> _Instructions for the task_
Scan the entries below and return each line that contains "computer".

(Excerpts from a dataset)
-.-.-
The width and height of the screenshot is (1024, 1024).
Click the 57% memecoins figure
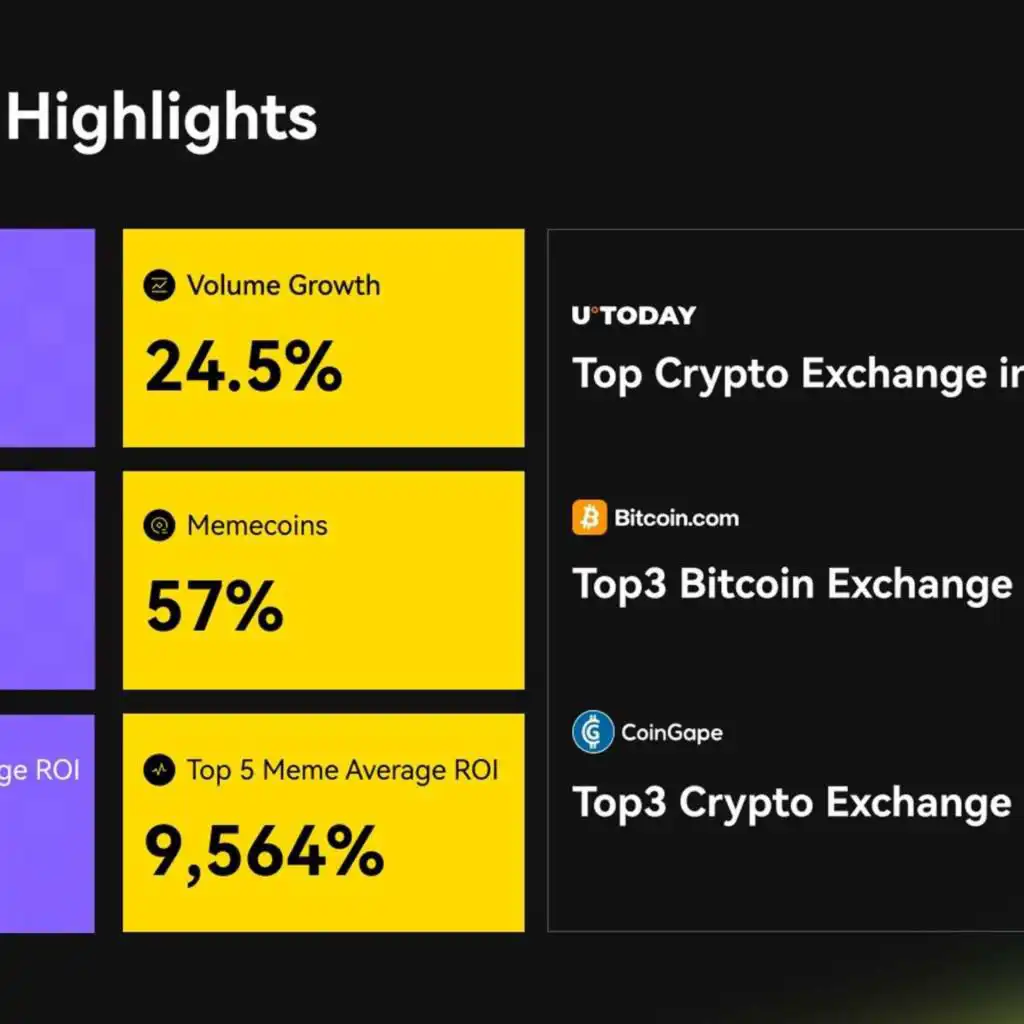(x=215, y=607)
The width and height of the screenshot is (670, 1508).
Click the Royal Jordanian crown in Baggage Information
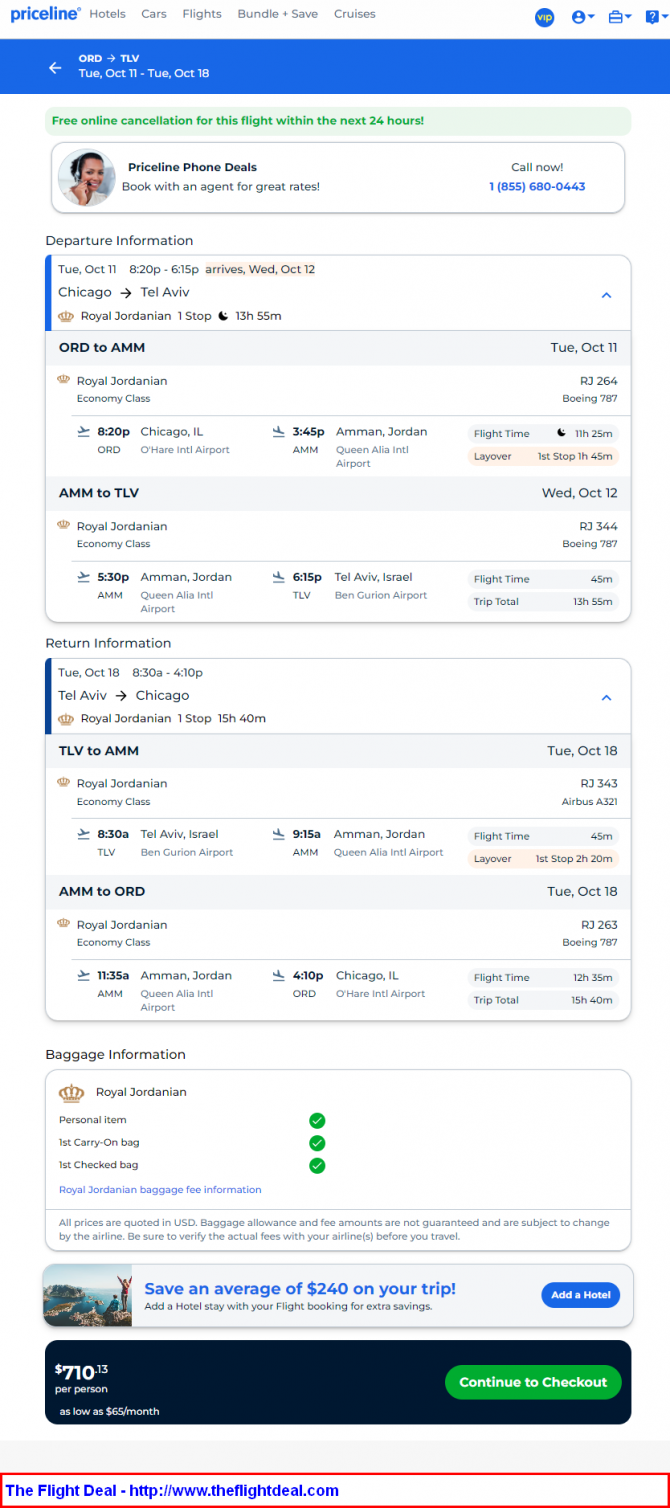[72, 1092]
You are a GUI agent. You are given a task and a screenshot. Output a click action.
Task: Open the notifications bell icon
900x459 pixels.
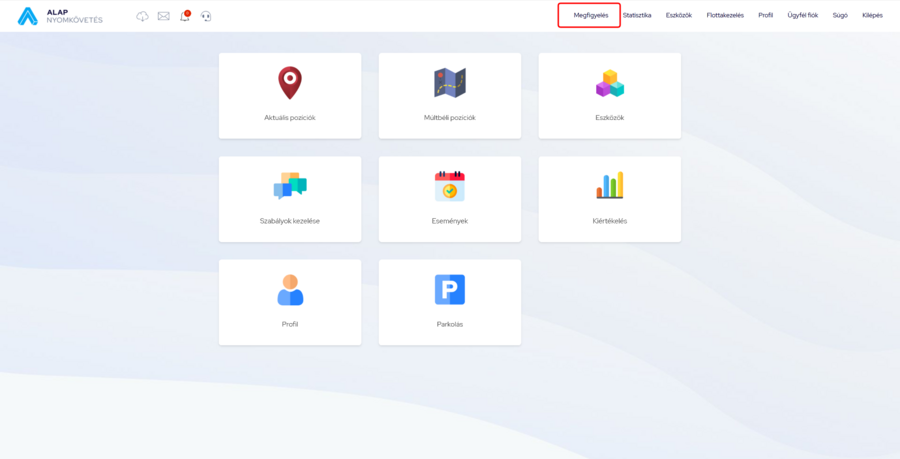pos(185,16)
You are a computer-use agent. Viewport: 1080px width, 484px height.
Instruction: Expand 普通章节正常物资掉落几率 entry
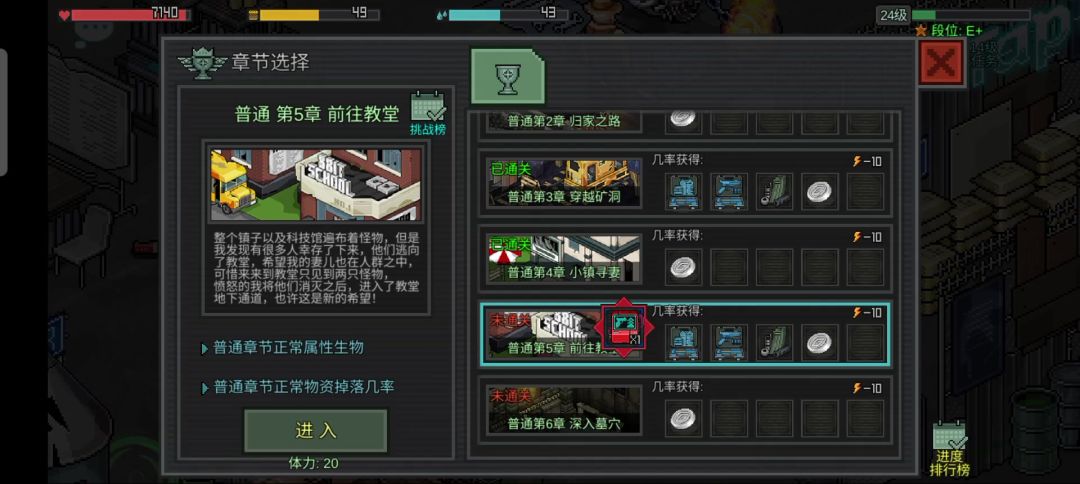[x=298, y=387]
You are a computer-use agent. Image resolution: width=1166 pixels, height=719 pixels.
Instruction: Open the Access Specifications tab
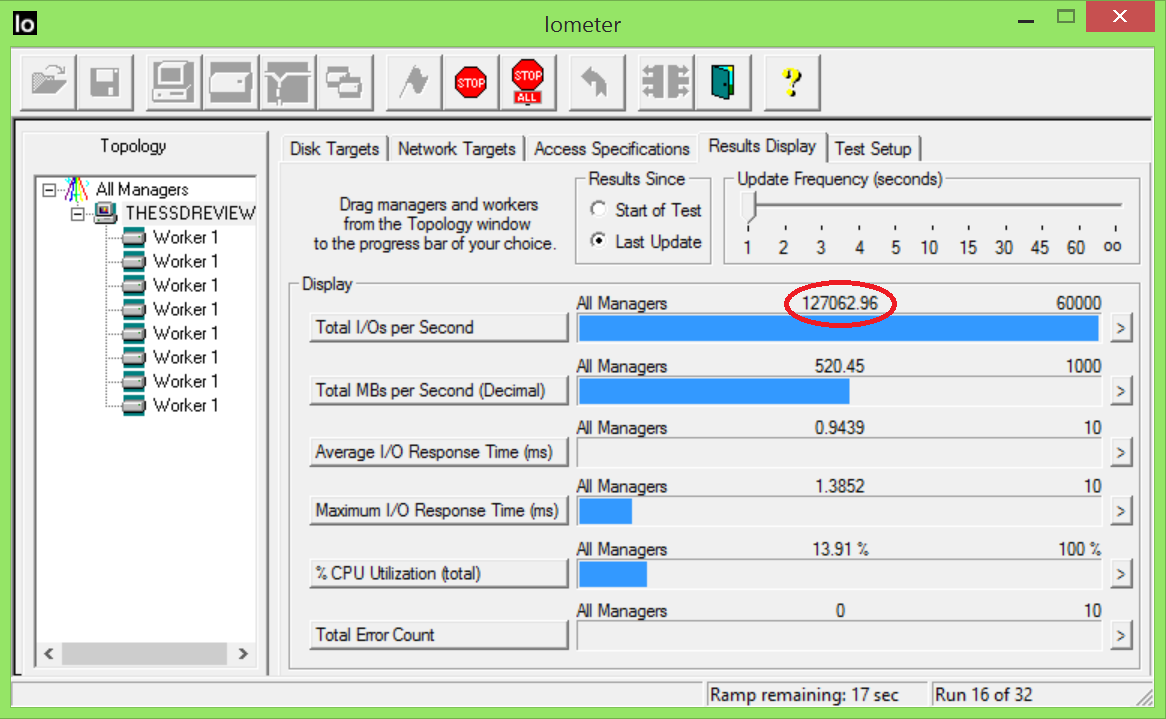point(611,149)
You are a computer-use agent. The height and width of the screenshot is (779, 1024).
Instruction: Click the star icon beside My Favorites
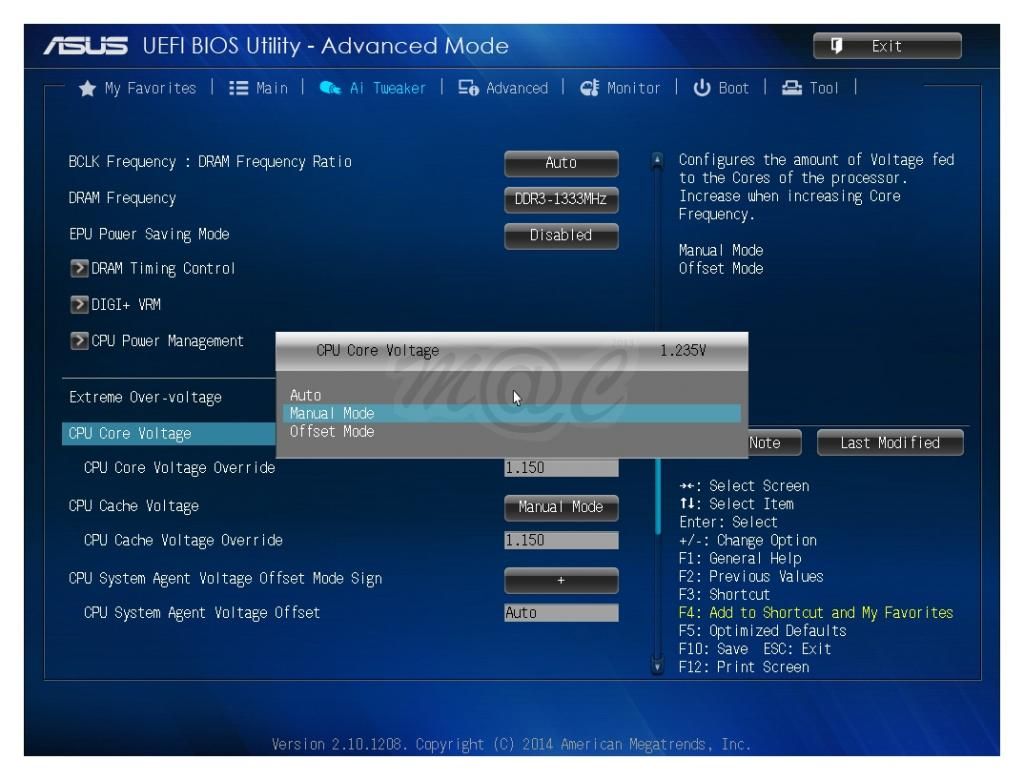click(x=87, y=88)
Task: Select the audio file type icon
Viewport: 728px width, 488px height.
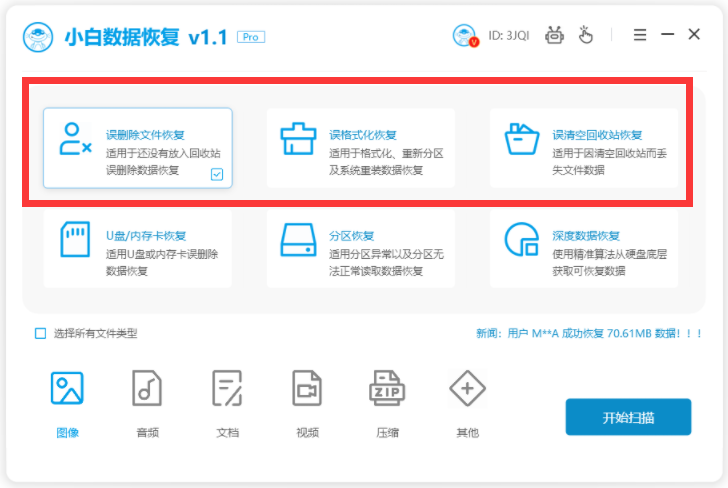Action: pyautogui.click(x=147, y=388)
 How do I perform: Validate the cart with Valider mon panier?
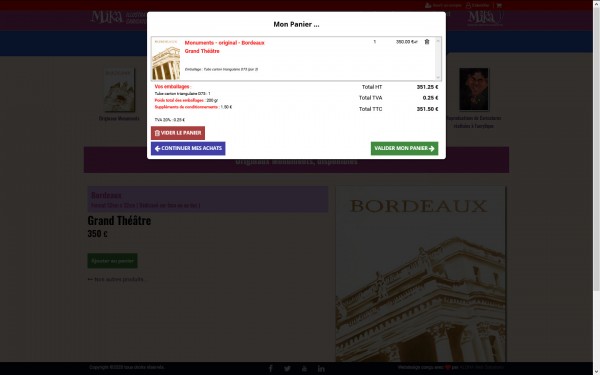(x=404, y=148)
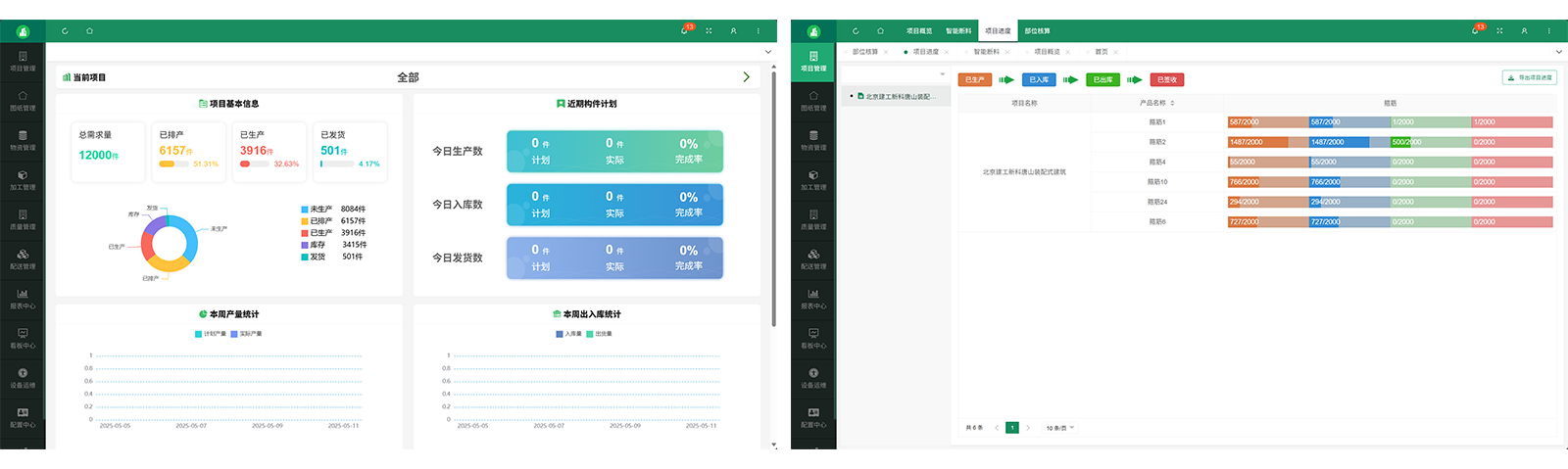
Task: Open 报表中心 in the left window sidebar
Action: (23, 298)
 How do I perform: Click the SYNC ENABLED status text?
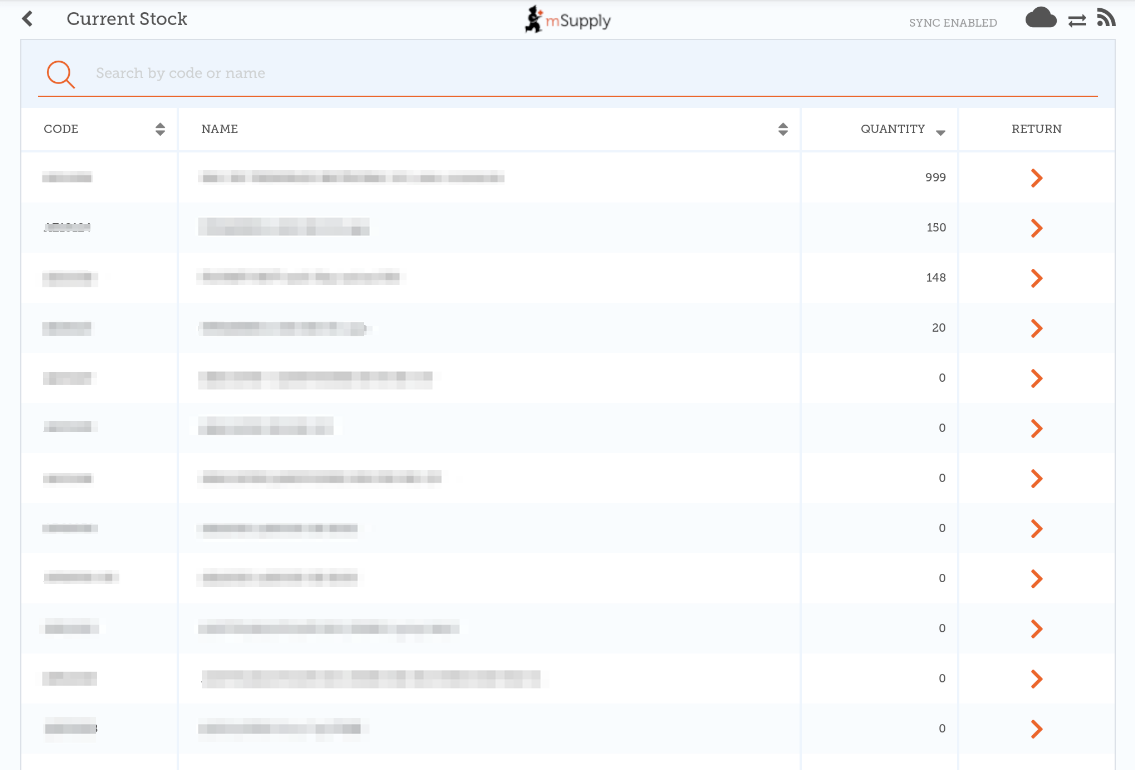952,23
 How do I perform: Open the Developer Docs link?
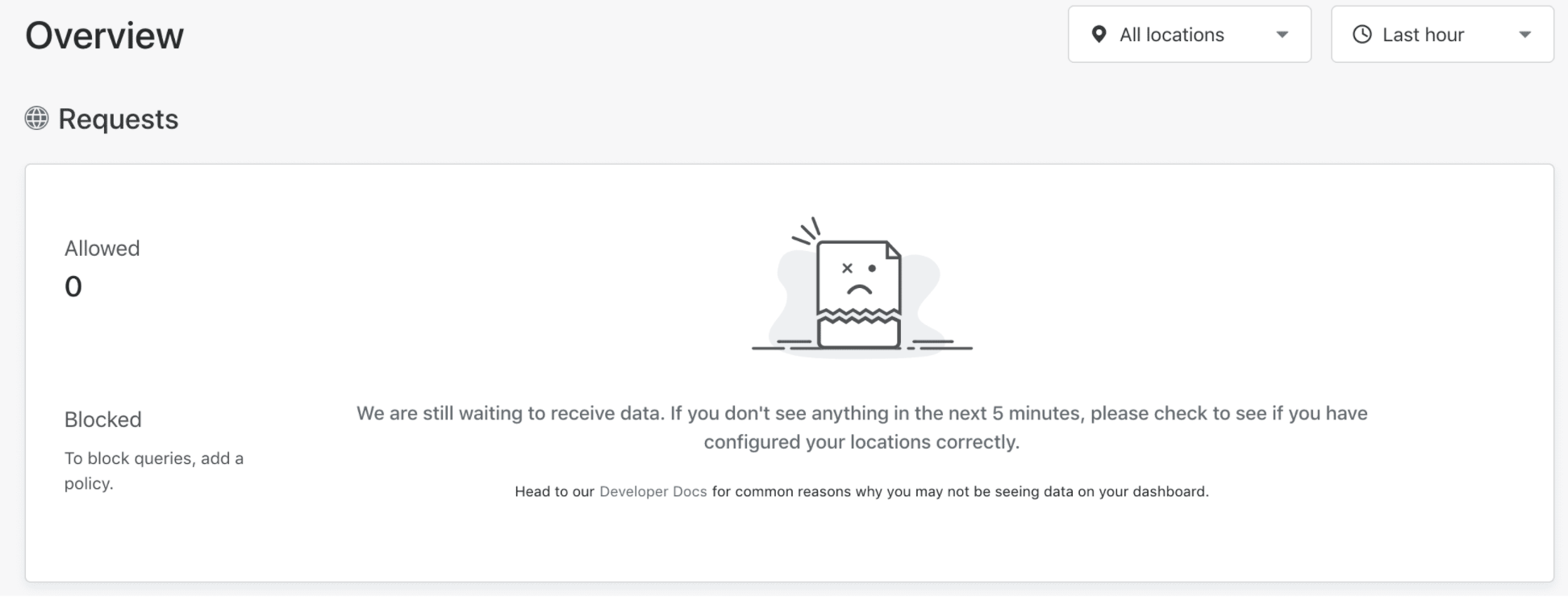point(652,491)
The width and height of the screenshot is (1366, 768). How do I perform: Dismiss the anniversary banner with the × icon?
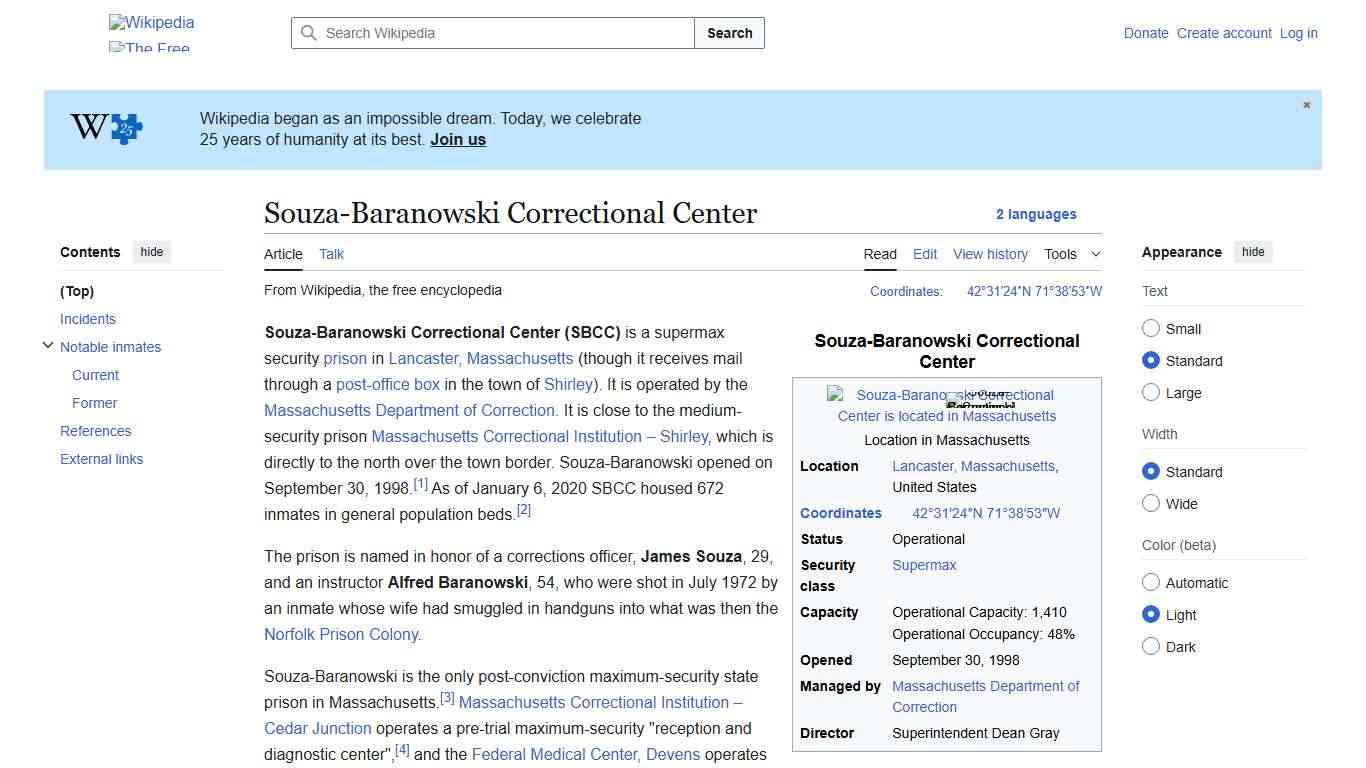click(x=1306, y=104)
-.-.-
> _Result for this task_
You are a computer-use agent. Viewport: 1080px width, 484px height.
You are a computer-use agent. Image resolution: width=1166 pixels, height=719 pixels.
You are a computer-use agent. The height and width of the screenshot is (779, 1024).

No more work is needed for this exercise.